▶ [EXERCISE REQUIREMENTS]
Find the line with "Where should I" in the records below, then please transcribe it and every later line exactly, omitting the pictures and adding nothing.

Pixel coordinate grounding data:
______

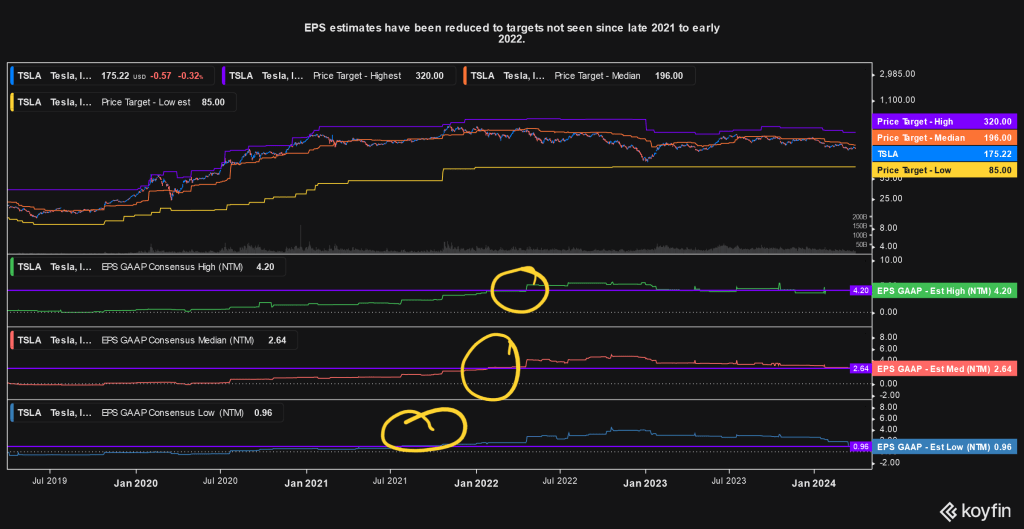The width and height of the screenshot is (1024, 529).
Task: Click the red EPS GAAP - Est Med tag
Action: 944,368
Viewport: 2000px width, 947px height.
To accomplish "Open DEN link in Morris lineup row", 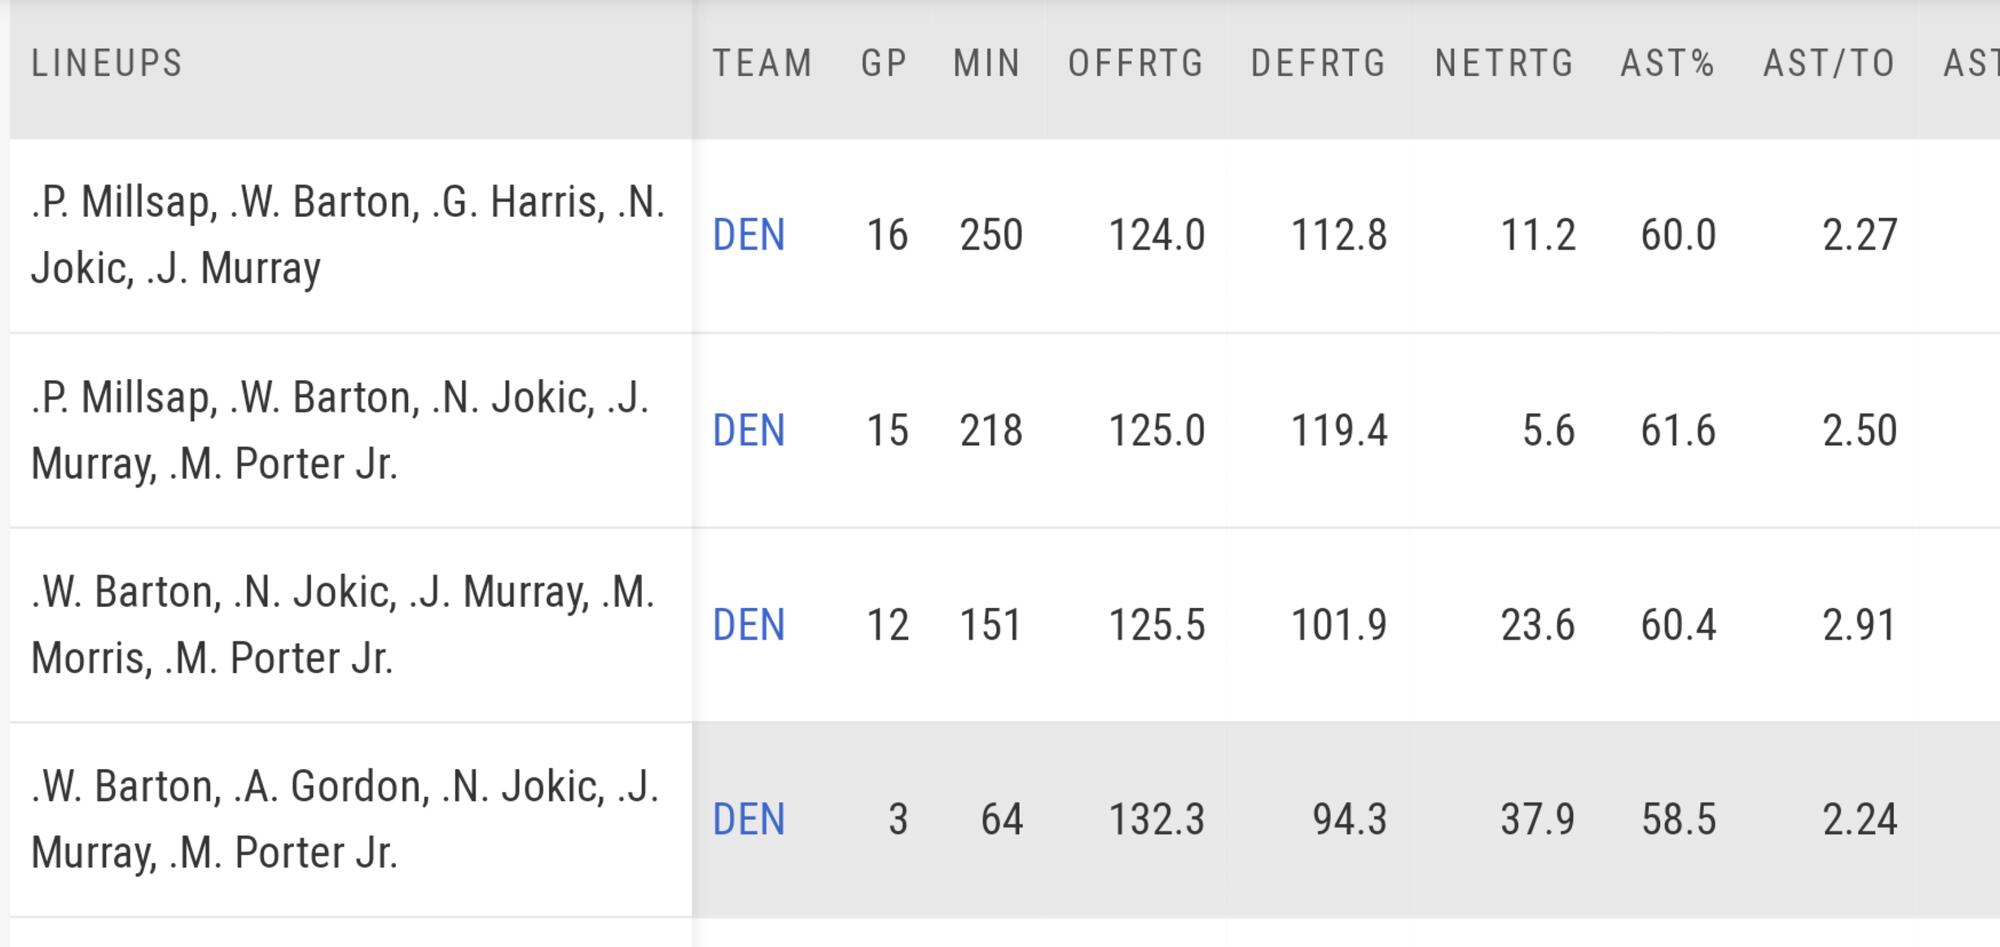I will [x=749, y=626].
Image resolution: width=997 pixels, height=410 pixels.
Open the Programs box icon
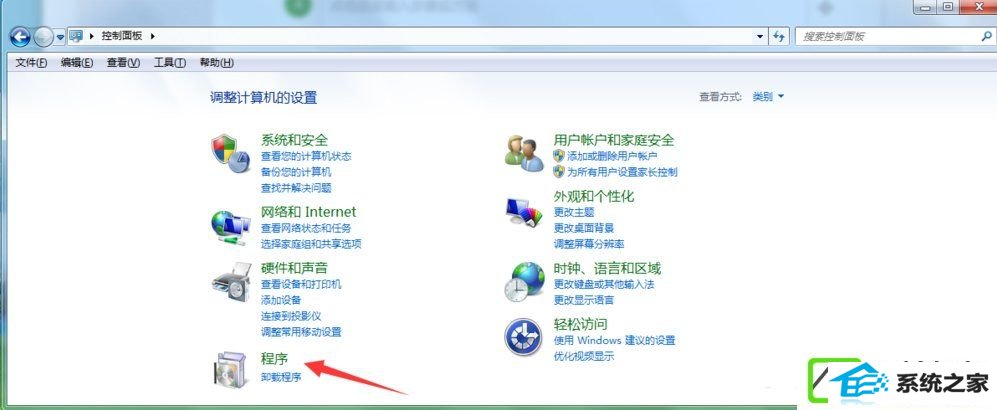coord(231,370)
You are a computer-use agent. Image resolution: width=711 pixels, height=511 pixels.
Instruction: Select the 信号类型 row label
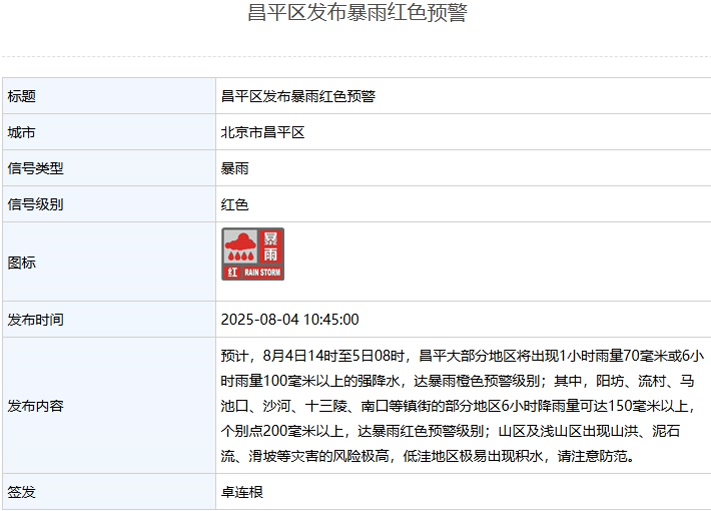click(36, 169)
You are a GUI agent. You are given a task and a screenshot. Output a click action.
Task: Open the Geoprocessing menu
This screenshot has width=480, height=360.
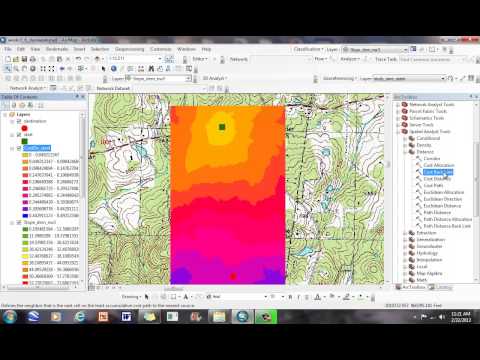130,49
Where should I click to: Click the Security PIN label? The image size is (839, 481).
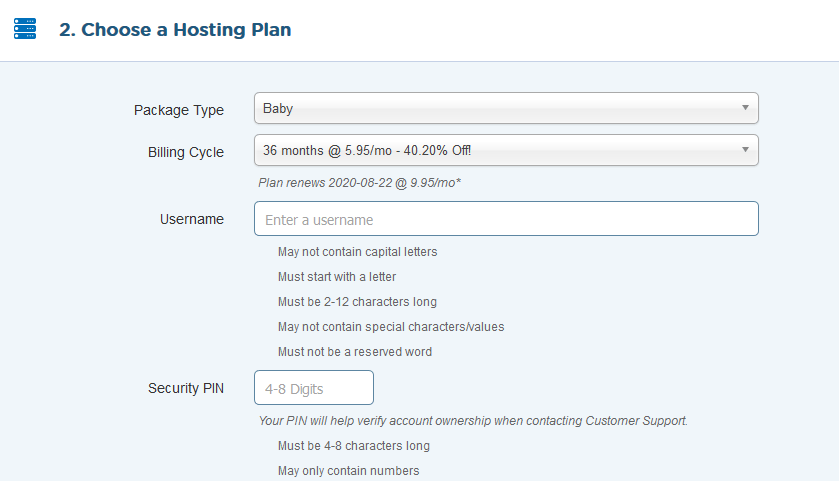(x=186, y=388)
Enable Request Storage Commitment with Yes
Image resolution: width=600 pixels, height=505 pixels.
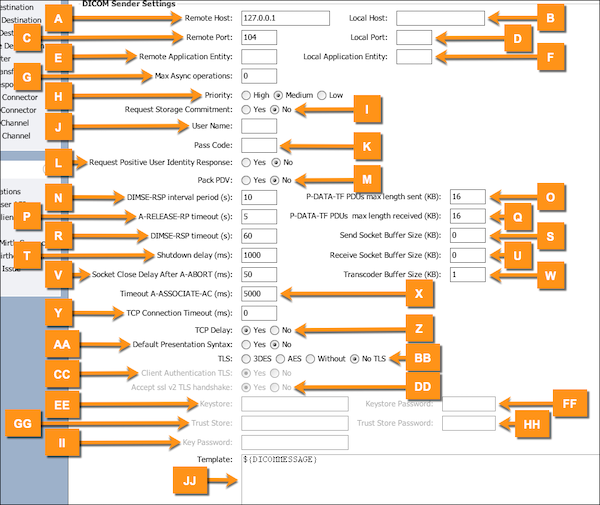[247, 109]
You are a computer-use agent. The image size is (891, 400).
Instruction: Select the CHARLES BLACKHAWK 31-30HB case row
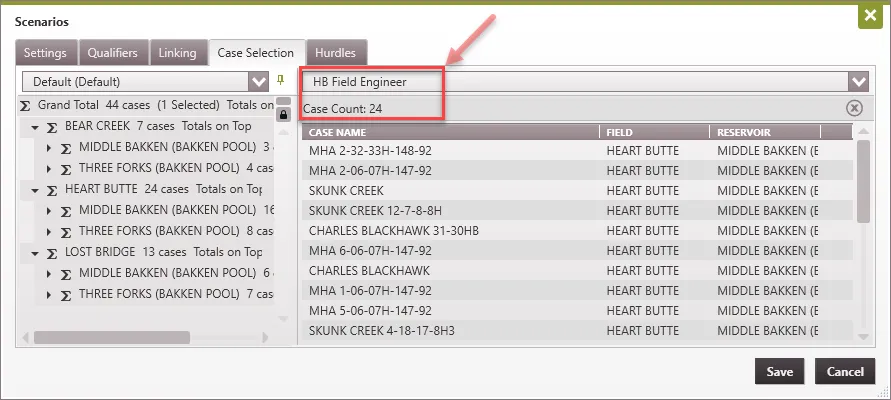[450, 230]
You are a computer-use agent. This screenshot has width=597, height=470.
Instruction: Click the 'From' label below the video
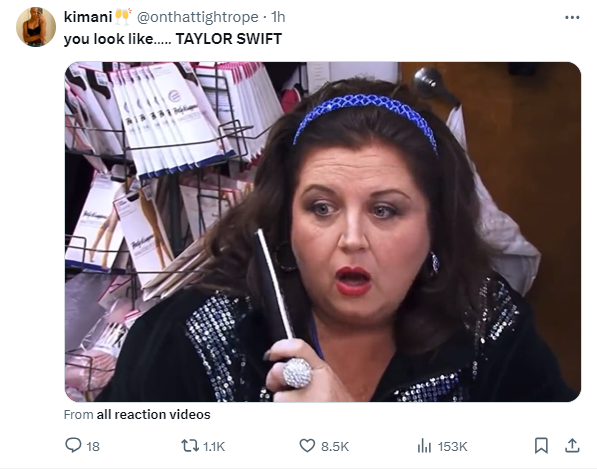coord(78,414)
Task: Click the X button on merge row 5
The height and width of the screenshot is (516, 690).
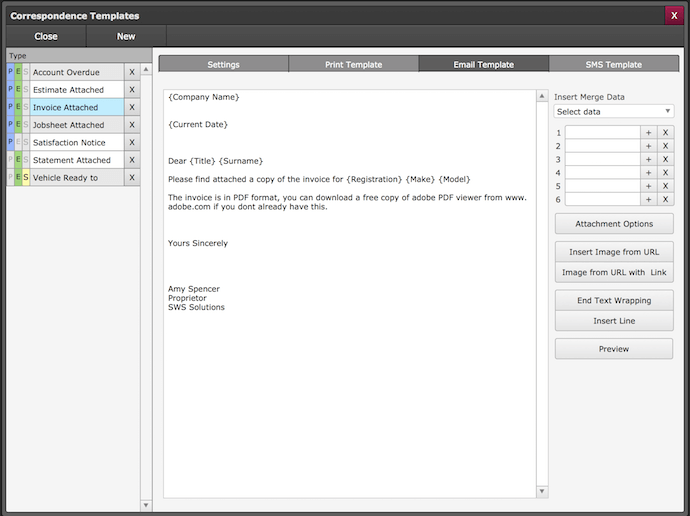Action: pyautogui.click(x=665, y=186)
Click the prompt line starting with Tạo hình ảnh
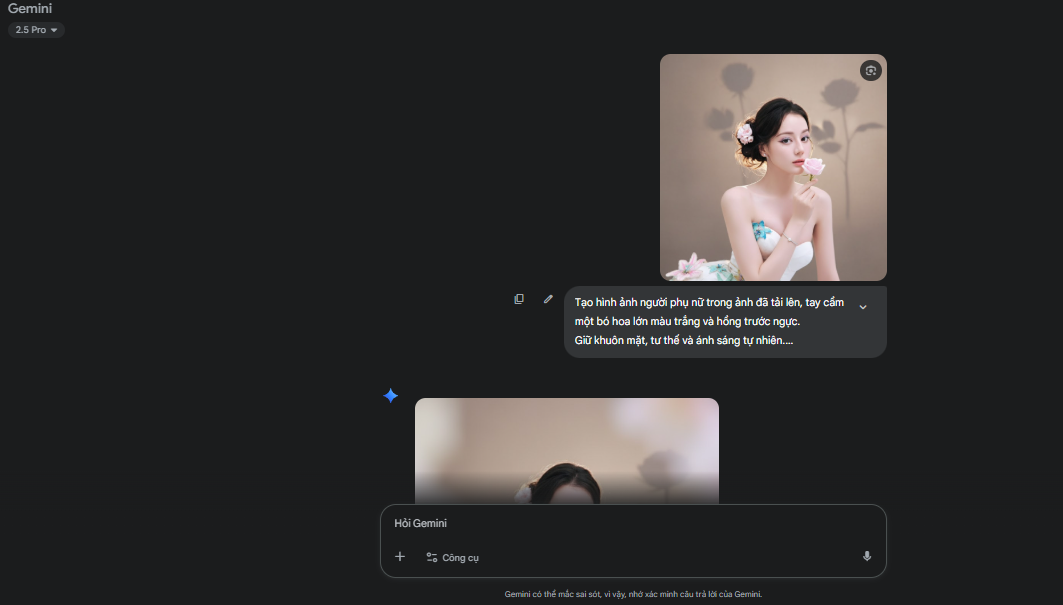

______

▶ [RESPONSE TO THIS TASK]
Where should I click to: Click the Security PIN label? The image size is (839, 481).
(x=186, y=388)
Enable Request Storage Commitment with Yes
Image resolution: width=600 pixels, height=505 pixels.
[247, 109]
You are a computer-use agent. The image size is (891, 400).
Instruction: Select the CHARLES BLACKHAWK 31-30HB case row
[450, 230]
You are a computer-use agent. This screenshot has width=597, height=470.
Instruction: Click the 'From' label below the video
coord(78,414)
Task: Click the X button on merge row 5
The height and width of the screenshot is (516, 690).
Action: pyautogui.click(x=665, y=186)
Click the prompt line starting with Tạo hình ảnh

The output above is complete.